Data for the task -

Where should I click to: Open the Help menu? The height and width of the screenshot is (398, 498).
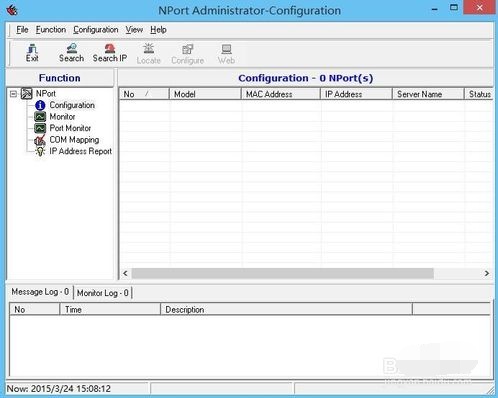(158, 30)
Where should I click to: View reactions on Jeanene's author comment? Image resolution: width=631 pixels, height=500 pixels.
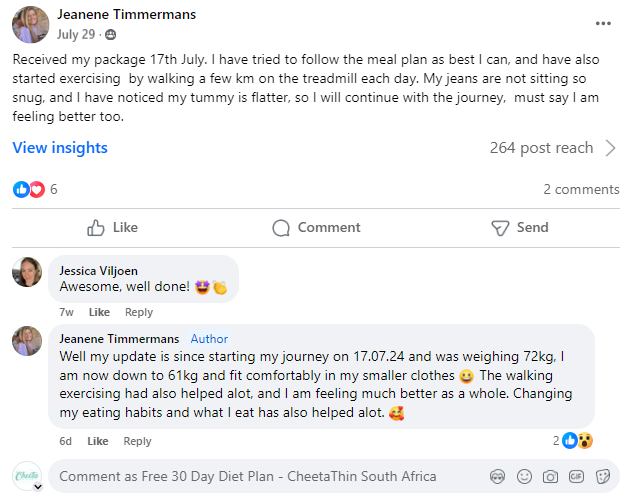[x=578, y=440]
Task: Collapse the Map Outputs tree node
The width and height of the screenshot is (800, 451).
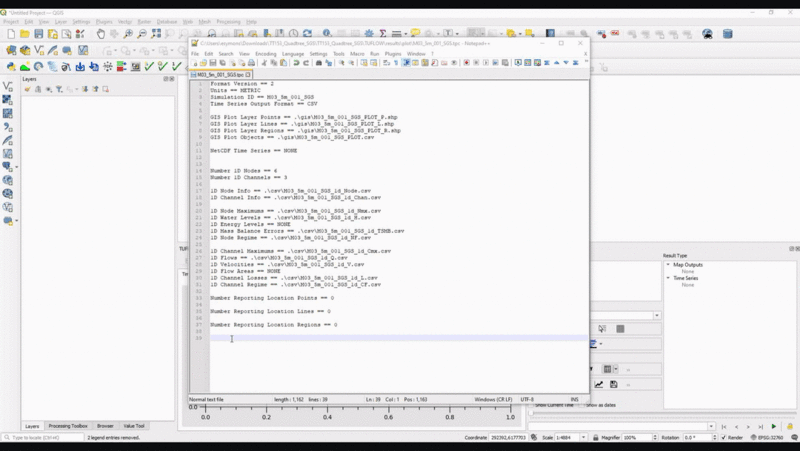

Task goal - Everything in the listing should be copied exactly, apart from the images it holds.

Written reply -
Where should I click to: Open the Help menu? The height and width of the screenshot is (398, 498).
(158, 30)
Where should I click to: View reactions on Jeanene's author comment? Image resolution: width=631 pixels, height=500 pixels.
[x=578, y=440]
Task: Collapse the Map Outputs tree node
The width and height of the screenshot is (800, 451).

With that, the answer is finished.